The Company sells its products primarily to original equipment manufacturers
and their subcontractors and suppliers. The Company's customers include
various multinational companies, including Apple, AT&T, Canon, Compaq, Delco,
Ford, Hewlett Packard, IBM, JVC, Matsushita, Motorola, Philips, Sony, Thomson,
Toshiba, and Xerox, many of which Molex serves on a global basis. Net revenues
contributed by different industry groups fluctuate due to various factors
including model changes, new technology, introduction of new products and
composition of customers. No customer accounted for 10% or more of net
revenues in fiscal years 1997, 1996 or 1995. While its customers generally
make purchasing decisions on a decentralized basis, Molex believes that, due to
its financial strength and product development capabilities, it has and will
continue to benefit from the trend of many of its customers towards the use of
fewer vendors.



4

5

In the United States and Canada, the Company sells its products primarily
through direct sales engineers and industrial distributors. Internationally,
Molex sells primarily through its own sales organizations in Japan, Hong Kong,
Singapore, Taiwan, Republic of Korea, Malaysia, Thailand, China, Australia,
England, Italy, Ireland, France, Spain, Germany, the Netherlands, Switzerland,
Poland, Sweden, Norway, Denmark, South Africa, India, Canada, Mexico and
Brazil.

Outside of the United States and Canada, Molex also sells its products through
manufacturers' representative organizations, some of which act as distributors,
purchasing from the Company for resale. The manufacturers' representative
organizations are granted exclusive territories and are compensated on a
commission basis. These relationships are terminable by either party on short
notice. All sales orders received are subject to approval by the Company.

The Company promotes its products through leading trade magazines, direct
mailings, catalogs and other promotional literature. Molex is a frequent
participant in trade shows and also conducts educational seminars for its
customers and its manufacturers' representative organizations.

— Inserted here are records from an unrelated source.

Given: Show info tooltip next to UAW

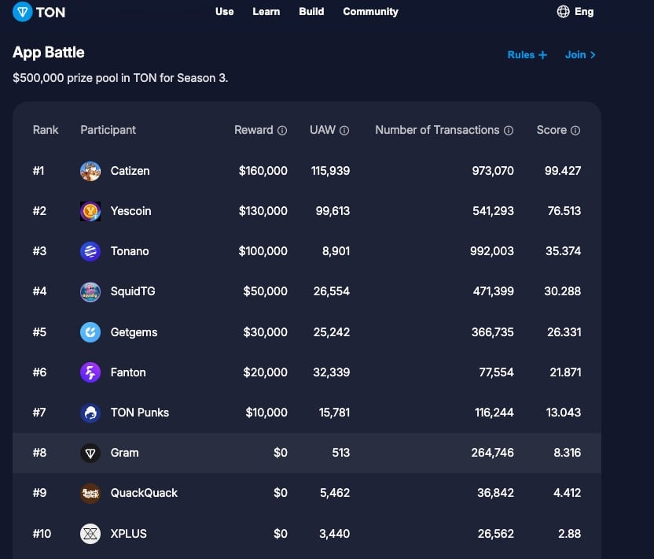Looking at the screenshot, I should [344, 131].
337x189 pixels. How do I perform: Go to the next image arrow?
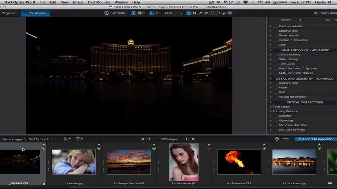187,139
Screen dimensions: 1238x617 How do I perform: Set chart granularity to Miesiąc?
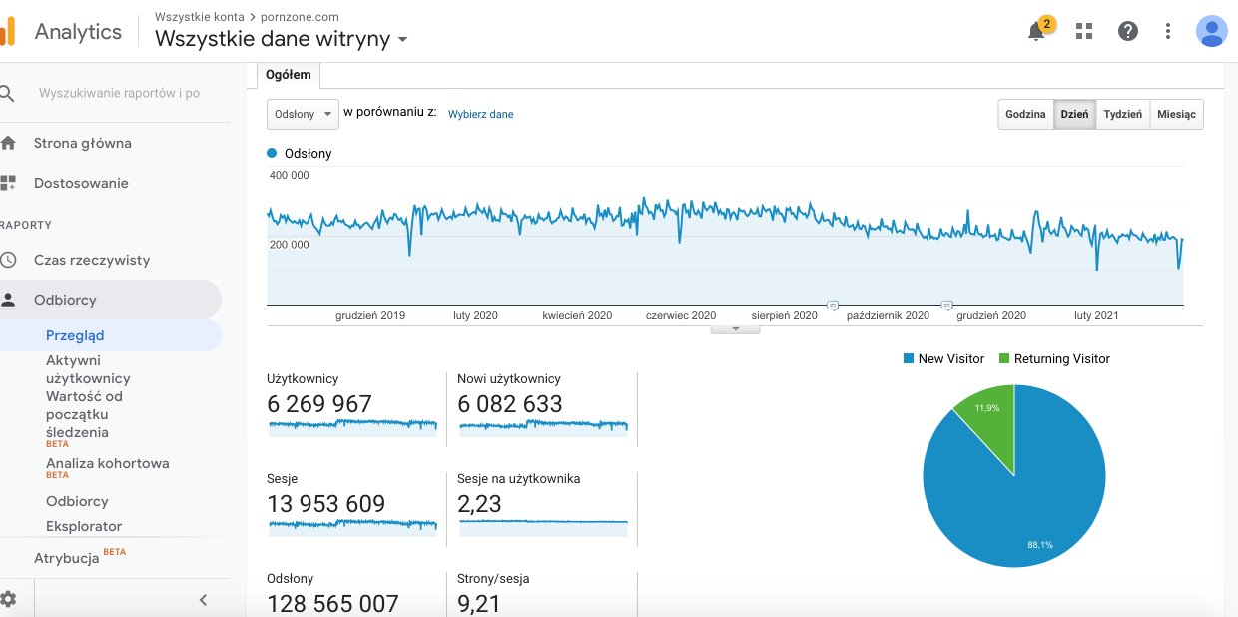tap(1176, 114)
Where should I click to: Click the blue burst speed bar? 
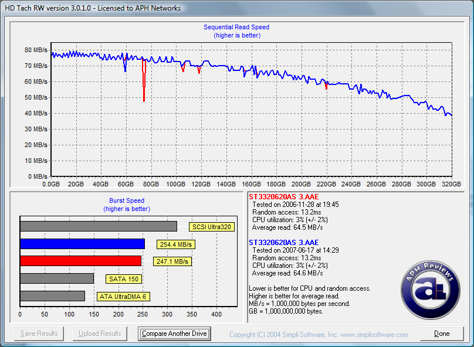tap(82, 244)
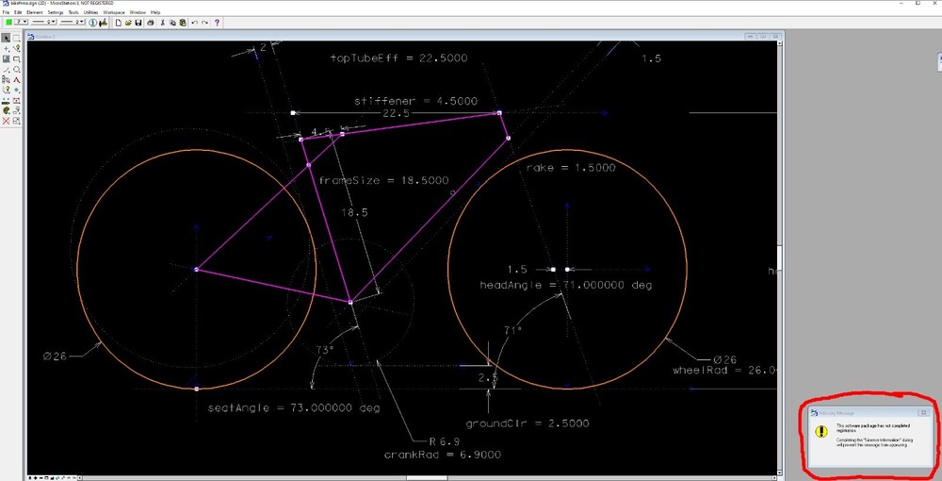
Task: Click the Print icon in toolbar
Action: [151, 22]
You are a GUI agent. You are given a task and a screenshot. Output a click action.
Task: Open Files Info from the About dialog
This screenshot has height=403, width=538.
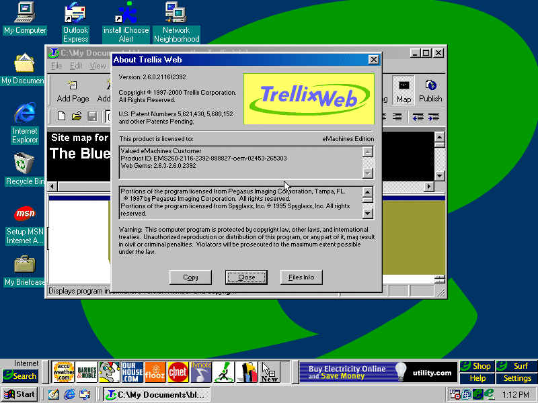pos(301,277)
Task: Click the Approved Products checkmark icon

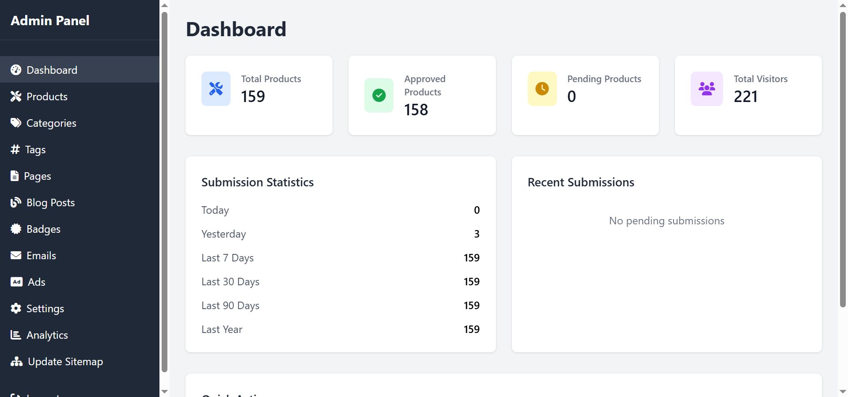Action: pos(379,95)
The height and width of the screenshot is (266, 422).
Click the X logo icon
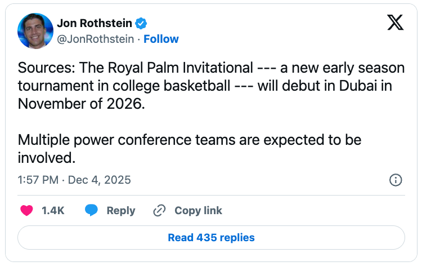395,24
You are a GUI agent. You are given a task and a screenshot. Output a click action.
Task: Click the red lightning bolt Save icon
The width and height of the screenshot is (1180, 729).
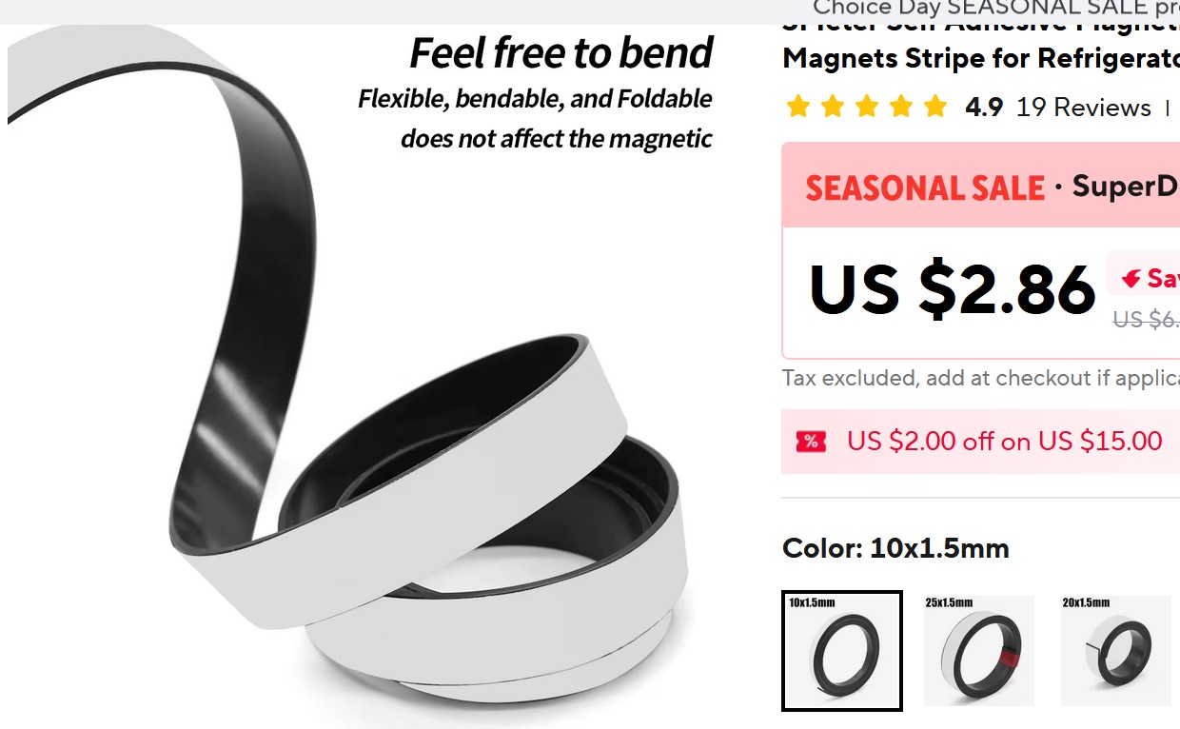pyautogui.click(x=1131, y=279)
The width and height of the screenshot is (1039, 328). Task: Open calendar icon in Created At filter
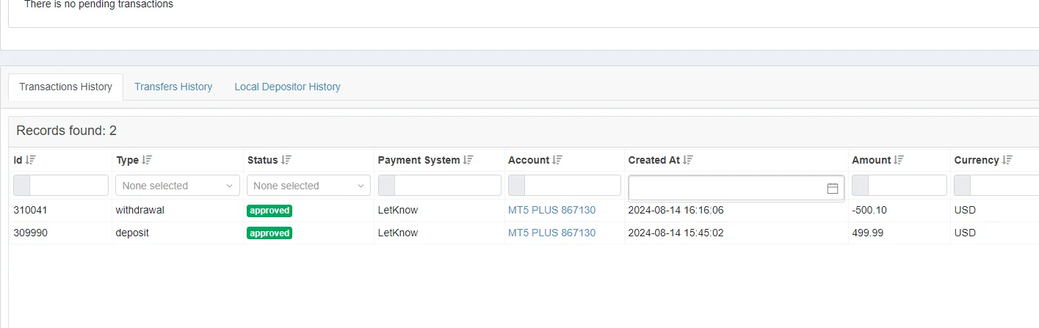click(x=833, y=189)
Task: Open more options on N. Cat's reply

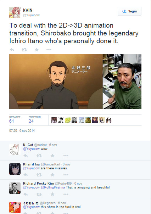Action: click(x=66, y=156)
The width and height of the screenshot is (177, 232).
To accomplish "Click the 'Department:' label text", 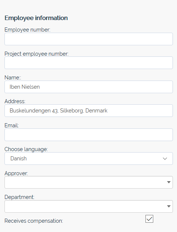I will pos(19,197).
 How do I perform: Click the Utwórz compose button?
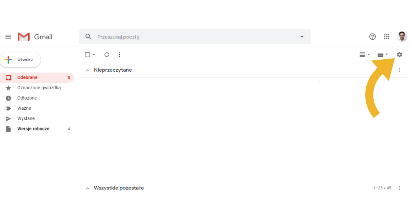(21, 60)
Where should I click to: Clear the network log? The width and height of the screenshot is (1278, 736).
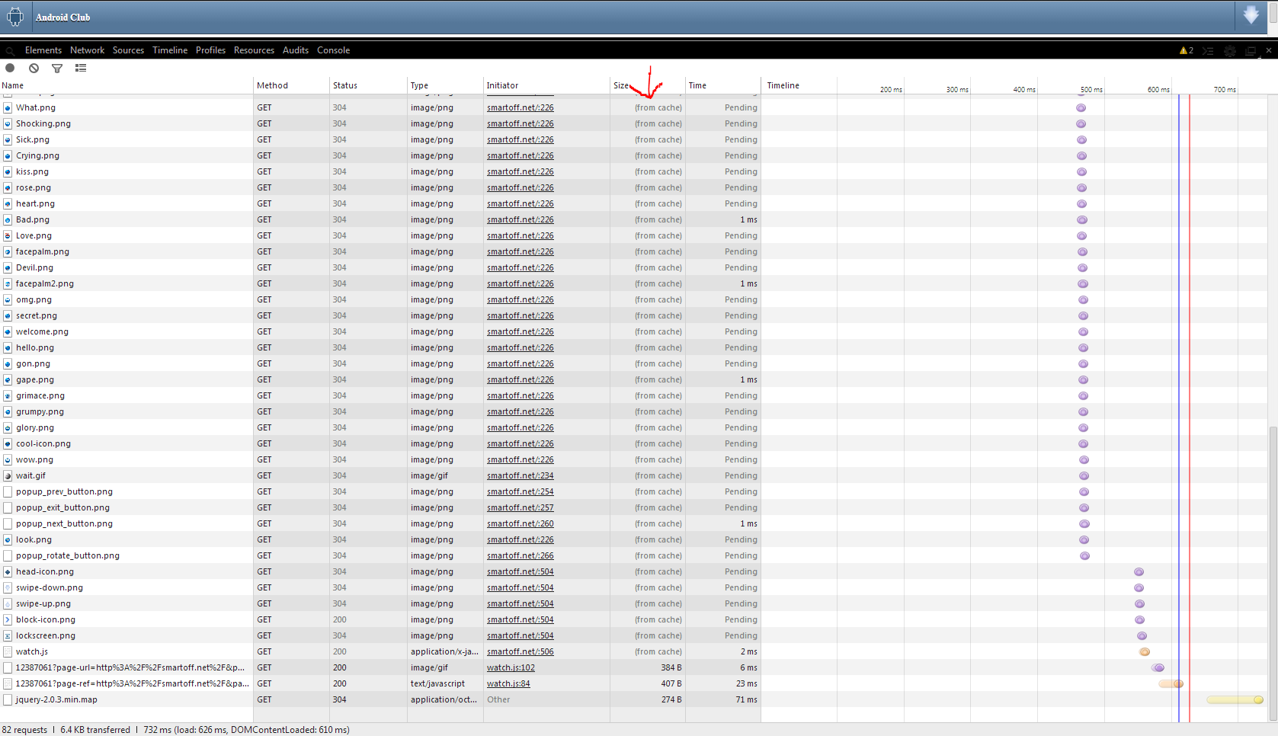[34, 68]
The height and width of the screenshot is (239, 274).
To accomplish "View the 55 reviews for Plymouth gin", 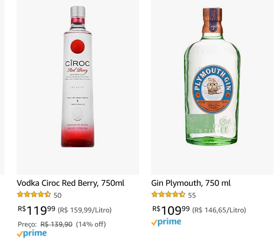I will pos(192,195).
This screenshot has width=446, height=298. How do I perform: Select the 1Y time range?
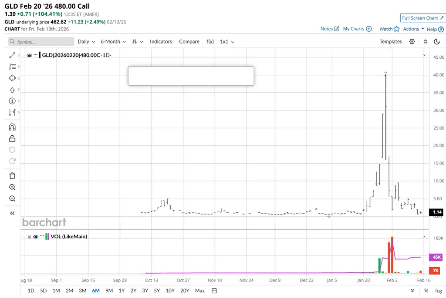coord(122,291)
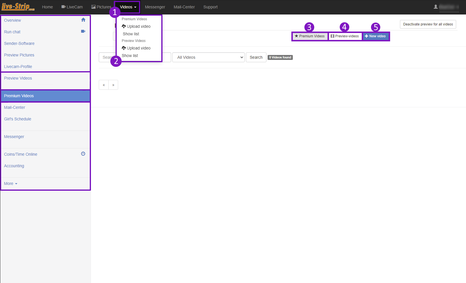The image size is (466, 283).
Task: Expand the Videos dropdown menu
Action: click(128, 7)
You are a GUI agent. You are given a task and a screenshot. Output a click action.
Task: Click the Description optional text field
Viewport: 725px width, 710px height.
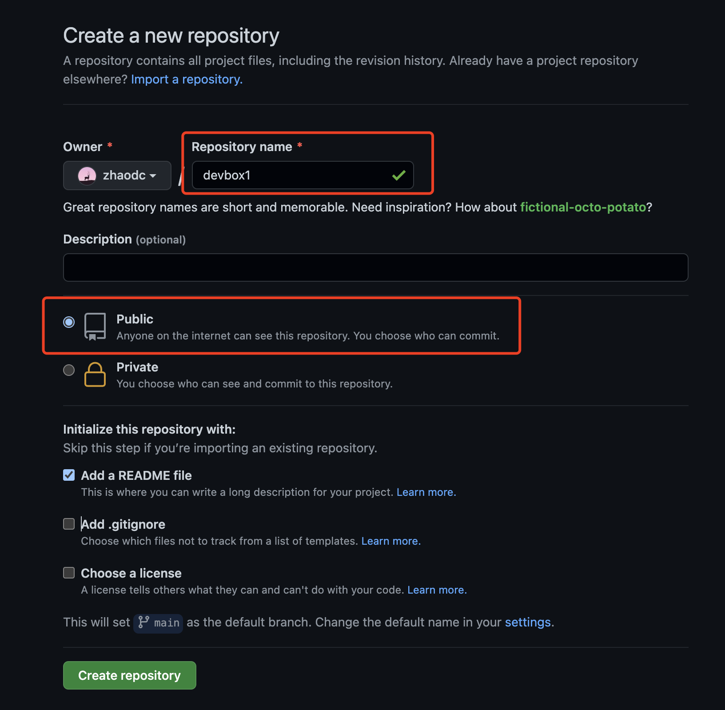pyautogui.click(x=376, y=267)
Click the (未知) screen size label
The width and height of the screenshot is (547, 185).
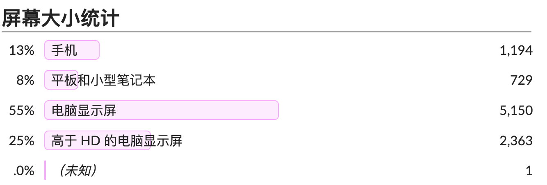coord(78,171)
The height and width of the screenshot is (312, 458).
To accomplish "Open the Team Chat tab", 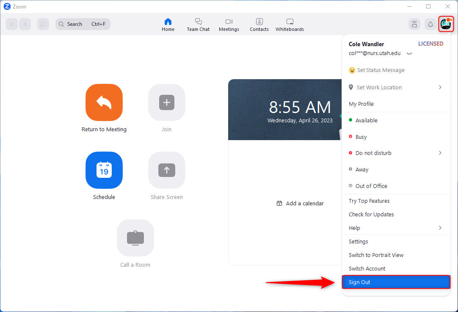I will [x=198, y=25].
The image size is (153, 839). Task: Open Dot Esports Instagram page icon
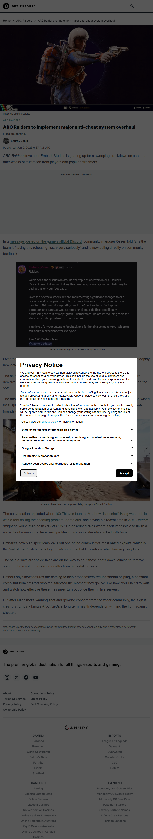click(7, 677)
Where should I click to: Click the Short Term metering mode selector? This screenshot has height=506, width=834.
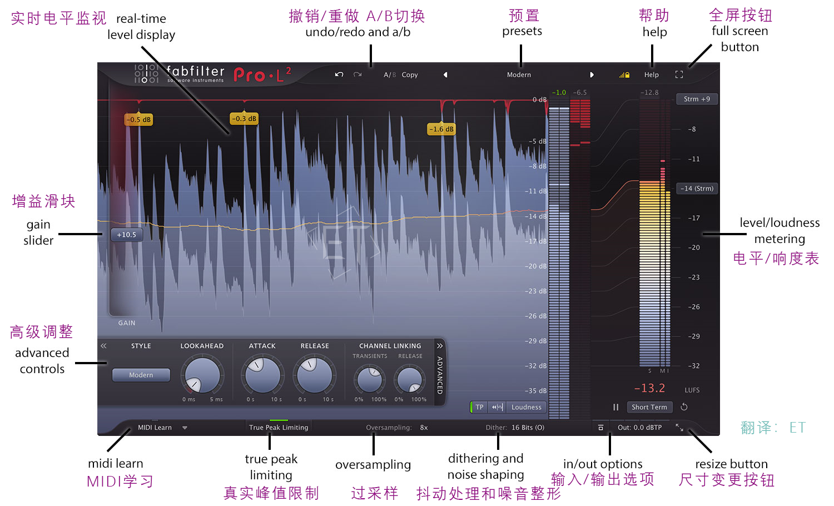(x=649, y=406)
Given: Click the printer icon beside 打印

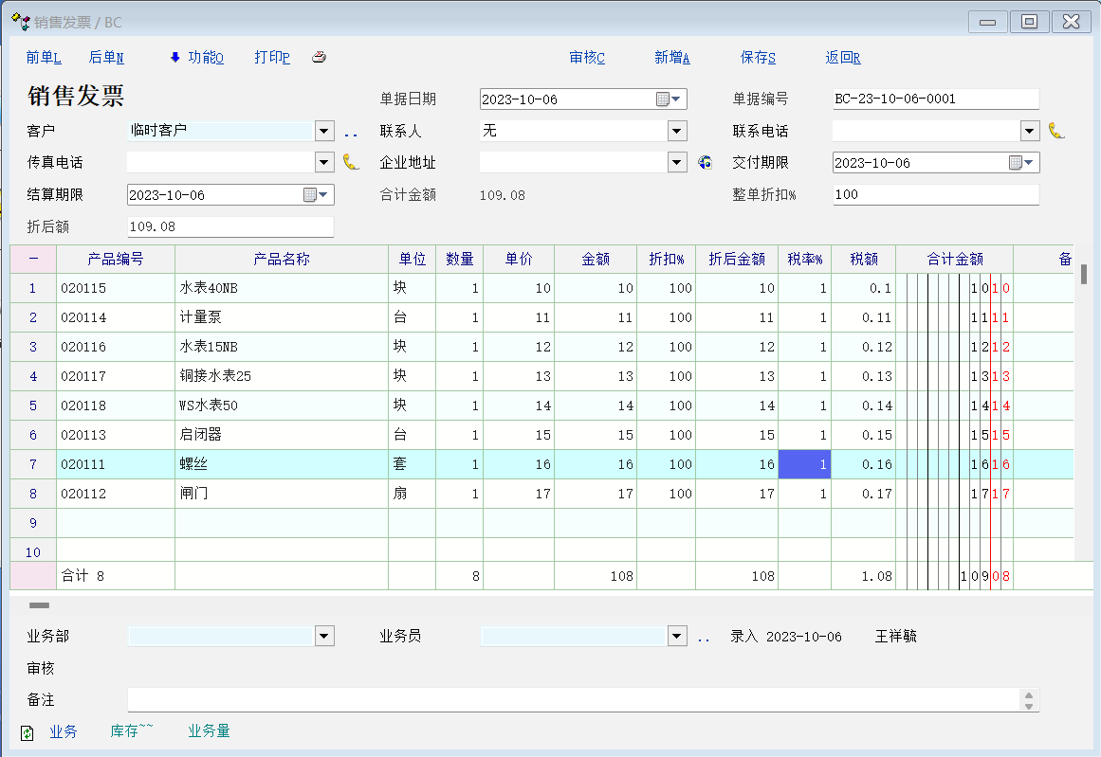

There was no significant change in the Company's suppliers, products, markets
or methods of distribution during the last fiscal year.

Molex generally seeks to locate manufacturing facilities to serve local
customers and currently has 47 manufacturing facilities in 21 countries on six
continents.

The principal raw materials and component parts Molex purchases for the
manufacture of its products include brass, copper, aluminum, steel, tin,
nickel, gold, silver, nylon and other molding materials, and nuts, bolts,
screws and rivets. Virtually all materials and components used in the
Company's products are available from several sources. Although the
availability of such materials has generally been adequate, no assurance can be
given that additional cost increases or material shortages or allocations
imposed by its suppliers in the future will not have a materially adverse
effect on the operations of the Company.


5

6

COMPETITION

The business in which the Company is engaged is highly competitive. Most of
the Company's competitors offer products in some but not all of the industries
served by the Company. Molex believes that the ability to meet customer
delivery requirements and maintenance of product quality and reliability are
competitive factors that are as important as product pricing. Some of the
Company's competitors have been established longer and have substantially
larger manufacturing, sales, research and financial resources.


PATENTS/TRADEMARKS

As of June 30, 1997, the Company owned 633 United States patents and had 198
patent applications on file with the United States Patent Office. The Company
also has 1,629 corresponding patents issued and 2,486 applied for in other
countries as of June 30, 1997. No assurance can be given that any patents will
be issued on pending or future applications. As the Company develops products
for new markets and uses, it normally seeks available patent protection. The
Company believes that its patents are of importance but does not consider
itself materially dependent upon any single patent or group of related patents.


BACKLOG

The backlog of unfilled orders at June 30, 1997 was approximately $261.1
million; this compares to $225.7 million at June 30, 1996. Substantially all
of these orders are scheduled for delivery within twelve months. The Company's
experience is that orders are normally delivered within ninety days from
acceptance.


RESEARCH AND DEVELOPMENT

Molex incurred total research and development costs of $89.5 million in 1997,
$85.5 million in 1996, and $78.1 million in 1995. The Company incurred costs
relating to obtaining patents of $5.6 million in 1997, $6.7 million in 1996,
and $4.9 million in 1995 which are included in total research and development
costs. The Company's policy is to charge these costs to operations as incurred.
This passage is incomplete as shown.